Leitsatz
Der Freibetrag nach § 11 Abs. 1 Satz 3 Nr. 1 GewStG steht ausnahmslos allen Personengesellschaften zu und damit auch allen atypisch stillen Gesellschaften und zwar auch dann, wenn die atypisch still Beteiligte eine Kapitalgesellschaft ist.
Sachverhalt
Eine GmbH beteiligte sich als stille Gesellschafterin an einer weiteren GmbH. Da die Gesellschaft am Ergebnis, dem Vermögen und den stillen Reserven der GmbH beteiligt war und ihr Informations- und Kontrollrechte gemäß § 716 BGB und § 118 HGB zustanden, handelte es sich um eine atypisch stille Gesellschaft, die zu einer Mitunternehmerschaft im Sinne von § 15 Abs. 1 Satz 1 Nr. 2 EStG führt.

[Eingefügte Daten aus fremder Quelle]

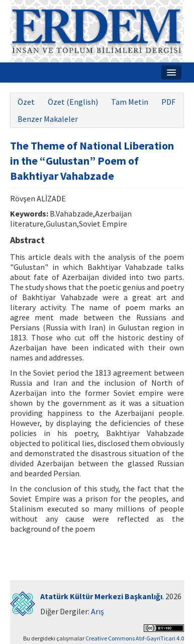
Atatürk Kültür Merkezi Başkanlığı (101, 596)
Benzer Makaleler (48, 119)
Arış (98, 611)
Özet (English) (73, 102)
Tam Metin (130, 102)
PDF (168, 102)
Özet (26, 102)
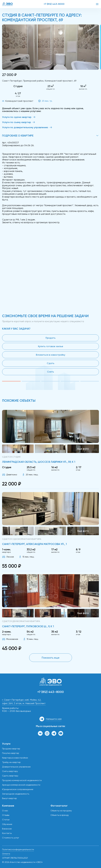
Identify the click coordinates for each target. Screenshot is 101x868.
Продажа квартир (11, 748)
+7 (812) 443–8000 (54, 4)
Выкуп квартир (9, 798)
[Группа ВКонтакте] (40, 733)
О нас (5, 810)
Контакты (7, 833)
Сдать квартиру (10, 776)
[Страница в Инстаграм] (47, 733)
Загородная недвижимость (15, 794)
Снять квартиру (10, 771)
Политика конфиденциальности (18, 849)
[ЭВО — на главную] (7, 4)
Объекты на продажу (61, 810)
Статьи (6, 819)
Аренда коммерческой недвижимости (21, 785)
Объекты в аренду (59, 815)
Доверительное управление (16, 767)
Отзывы (6, 815)
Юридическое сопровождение (17, 789)
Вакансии (7, 829)
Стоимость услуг (10, 838)
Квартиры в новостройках (15, 757)
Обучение (7, 824)
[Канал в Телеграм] (54, 733)
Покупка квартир (10, 753)
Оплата (6, 854)
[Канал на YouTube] (61, 733)
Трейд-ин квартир (11, 762)
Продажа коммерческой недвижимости (22, 780)
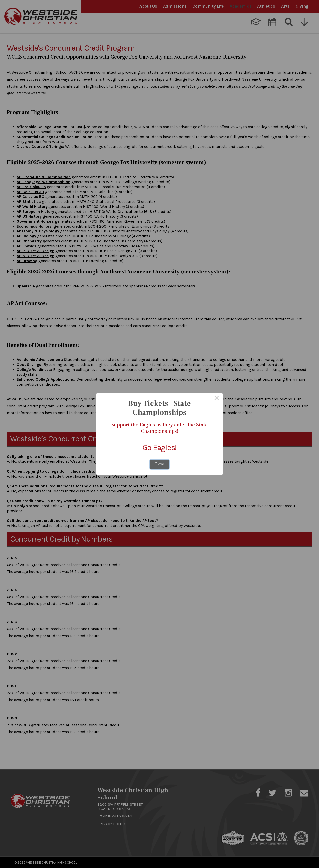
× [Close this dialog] (216, 399)
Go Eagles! (160, 447)
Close (160, 464)
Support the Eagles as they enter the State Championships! (160, 428)
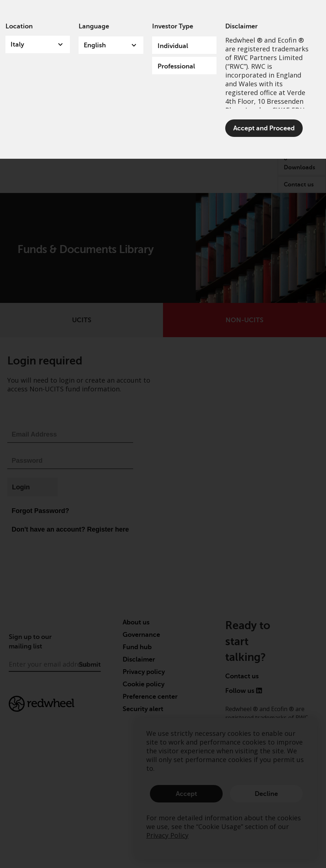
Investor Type (172, 26)
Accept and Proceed (264, 128)
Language (94, 26)
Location (19, 26)
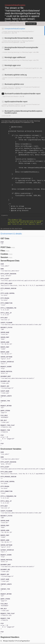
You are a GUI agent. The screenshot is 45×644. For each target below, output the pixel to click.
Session (4, 257)
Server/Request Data (10, 261)
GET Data (5, 238)
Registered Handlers (10, 638)
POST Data (6, 247)
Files (3, 251)
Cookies (4, 254)
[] (7, 439)
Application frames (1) (16, 24)
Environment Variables (11, 450)
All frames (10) (31, 24)
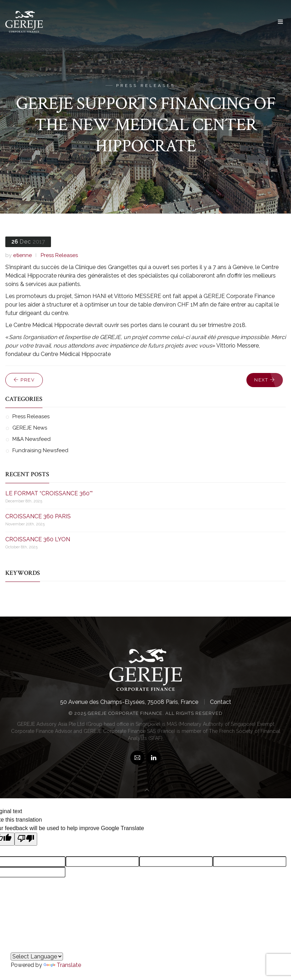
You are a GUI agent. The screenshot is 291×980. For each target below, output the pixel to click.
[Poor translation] (26, 839)
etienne (22, 255)
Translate (62, 965)
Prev (24, 380)
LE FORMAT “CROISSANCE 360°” (49, 493)
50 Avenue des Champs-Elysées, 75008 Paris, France (129, 702)
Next (264, 380)
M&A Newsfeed (32, 439)
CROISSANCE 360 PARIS (38, 516)
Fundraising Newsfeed (40, 450)
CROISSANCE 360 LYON (38, 539)
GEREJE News (30, 428)
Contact (221, 702)
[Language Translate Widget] (37, 956)
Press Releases (59, 255)
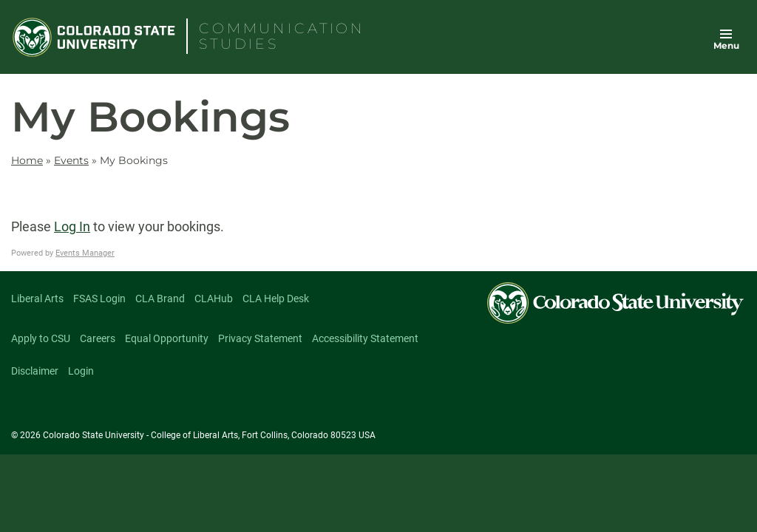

Das Finanzamt versagte der GmbH als atypische stille Gesellschafterin nach einer Außenprüfung den zunächst gewährten Gewerbesteuerfreibetrag.
Entscheidung
Das FG hat der atypisch beteiligten GmbH den Gewerbesteuerfreibetrag für Personengesellschaften zugesprochen. Steuersubjekt und Steuerschuldnerin gem. § 5 GewStG ist die atypisch stille Gesellschaft als Inhaberin des Handelsgeschäfts (ständige Rechtsprechung seit dem BFH, Urteil v. 9.11.1995, VIII R 364/83, BStBl 1986 II S. 311). Der Freibetrag nach § 11 Abs. 1 Satz 3 Nr. 1 GewStG steht auch Personengesellschaften zu, worunter nach ständiger Rechtsprechung auch atypisch stille Gesellschaften fallen (etwa BFH, Urteil v. 10.11.1993, I 20/93, BStBl 1994 II S. 327). Auch die herrschende Meinung in der Literatur folgt dieser Auffassung. In Abschnitt 69 Abs. 1 GewStR vertritt die Finanzverwaltung jedoch die Meinung, dass der Freibetrag nicht zu gewähren sei, wenn es sich bei dem atypisch still Beteiligten nicht um eine natürliche Person handelt. Das Finanzgericht findet aber in § 11 GewStG gerade keine Rechtsgrundlage für eine derartige Einschränkung und sieht dies auch nicht aus dem Sinn und Zweck der Norm für geboten an. Sinn der Freibetragsregelung ist typisierend, einen fiktiven Unternehmerlohn zu berücksichtigen, der sowohl bei natürlichen Personen als auch bei Personengesellschaften bei der Ermittlung des Gewerbeertrags abziehbar ist. Bei allen atypischen stillen Gesellschaften mit einer Kapitalgesellschaft als Beteiligte wird allerdings der Unternehmerlohn doppelt berücksichtigt und zwar unabhängig davon, ob der atypisch still Beteiligte eine natürliche Person, eine Personengesellschaft oder eine Kapitalgesellschaft ist. Das Finanzgericht hat deshalb die Differenzierung der Finanzverwaltung verworfen.
Hinweis
Das Urteil stützt sich allein und zutreffend auf den sachgerecht interpretierten Wortlaut des § 11 GewStG. Bei einer vom Gesetzgeber beabsichtigten Änderung des Wortlautes der Vorschrift im Steuerentlastungsgesetz 1999/2000/2002 sollte im Sinne der Finanzverwaltung gesetzlich differenziert und die Doppelberücksichtigung des Unternehmerlohnes bei Kapitalgesellschaften als atypische beteiligte Gesellschafter eliminiert werden. Rechtspolitisch war diese Gesetzesverschärfung allerdings seinerzeit nicht erwünscht, da sie in erster Linie auch die im Mittelstand sehr verbreitete Rechtsform der GmbH & Co KG getroffen hätte. Da das Finanzgericht in unangreifbarer Weise alle zulässigen Auslegungsarten für Gesetzestexte durcherörtert hat, dürfte die vom Finanzamt angestrengte Revision aller Voraussicht nach erfolglos bleiben.